Если в январе — феврале 1945 года физическое состояние Прокофьева казалось порой безнадёжным, то к началу лета он окреп настолько, что 1 июня побывал на защите первой диссертации о собственном творчестве — сданной ещё до войны в набор книги Израиля Нестьева «Творческий путь С. С. Прокофьева». Нестьев расширил библиографию и приписал к прежней книге две новые главы — «Война» и «Итог». Защита проходила в пять часов вечера, на заседании учёного совета теоретико-композиторского факультета. Оппонировали профессора Кабалевский и Цуккерман. Нестьеву была присвоена учёная степень кандидата искусствоведческих наук, а текст диссертации, снабжённый предисловием Сергея Эйзенштейна и очень неплохо переведённый на английский Розой Прокофьевой (однофамилица нашего героя), ушёл по официальным каналам в США, где им заинтересовалось знаменитое издательство «Альфред А. Кнопф».
18 июня Прокофьев смог присутствовать и во Всесоюзном обществе по культурным связям (ВОКС) на вручении ему медали Королевского Филармонического общества, поднесённой послом Великобритании в Москве сэром Арчибальдом Кларком Керром, и даже произнести небольшую речь по-русски и по-английски:
«Я глубоко тронут тем высоким вниманием, которое оказывает Королевское Филармоническое общество.

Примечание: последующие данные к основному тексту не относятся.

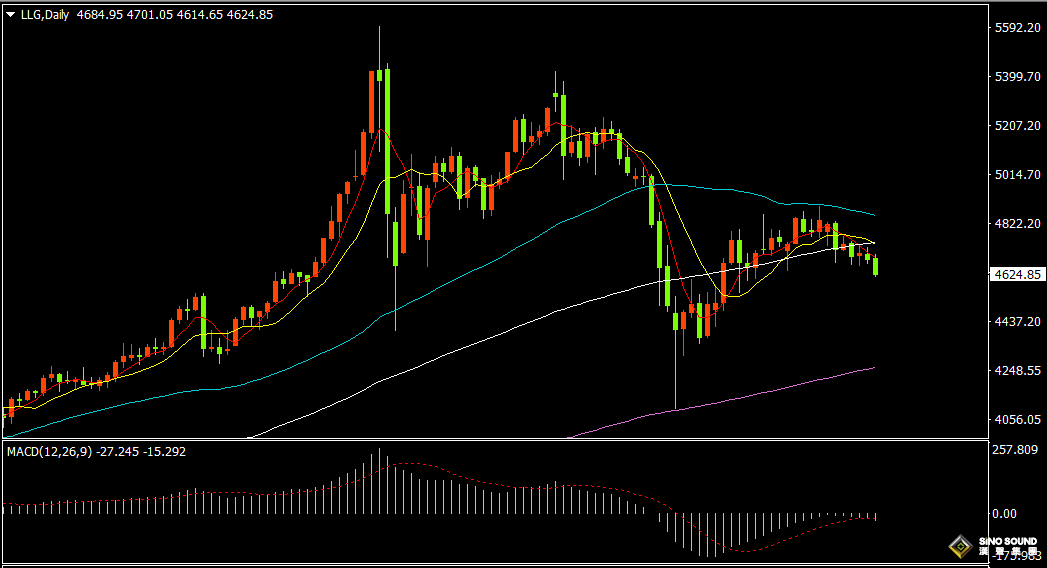Click the 5592.20 price axis label
The image size is (1047, 568).
1015,28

Я хорошо знаю, что Королевское Филармоническое общество является одним из самых значительных и прославленных музыкальных учреждений мира и не склонно присуждать свои медали не слишком легко и не слишком часто. (До Прокофьева за 132 года существования награды медалью были отмечены Иоганнес Брамс, Шарль Гуно, Аделина Патти, Пабло Казальс, Фриц Крейслер и ещё четыре с половиной десятка выдающихся музыкантов.)

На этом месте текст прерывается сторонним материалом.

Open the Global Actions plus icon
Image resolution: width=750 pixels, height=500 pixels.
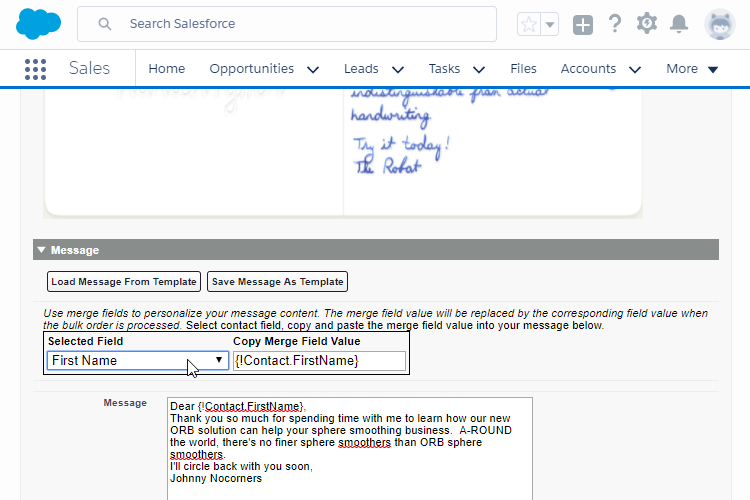(x=583, y=24)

Вторая причина носит, я бы сказал, чисто сентиментальный характер: дело в том, что я многократно бывал в Англии и научился любить музыкальную жизнь Лондона, его превосходные оркестры, его гостеприимную и по-настоящему музыкальную публику. С Лондоном у меня ассоциируются приятные и дорогие воспоминания, с лондонскими музыкантами меня связывает хорошая творческая дружба.
Награждение меня золотой медалью я рассматриваю как выражение симпатий и дружеских чувств, которые взаимно питают наши великие победоносные народы».

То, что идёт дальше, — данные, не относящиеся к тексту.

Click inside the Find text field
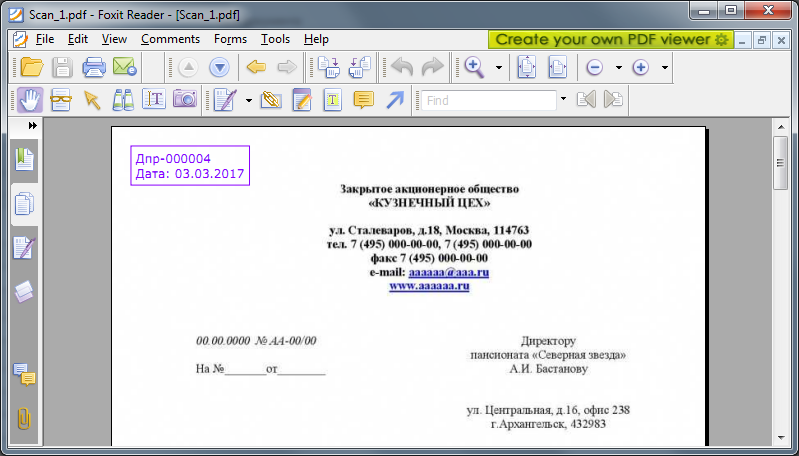The height and width of the screenshot is (456, 799). pyautogui.click(x=488, y=100)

Вручая медаль, посол Керр заметил, что «музыка, являясь самым отвлечённым видом искусства, отличается от других ещё тем, что она одно из средств, с помощью которых можно наиболее непосредственно и свободно передавать чувства, преодолевая различие языков и обычаев. Поэтому так велики роль и значение музыки в отношениях между народами, и я могу сказать без преувеличения, что среди тех, кому доступен язык музыки, имя Прокофьева пользуется таким же глубоким уважением в Великобритании, как и в Советском Союзе».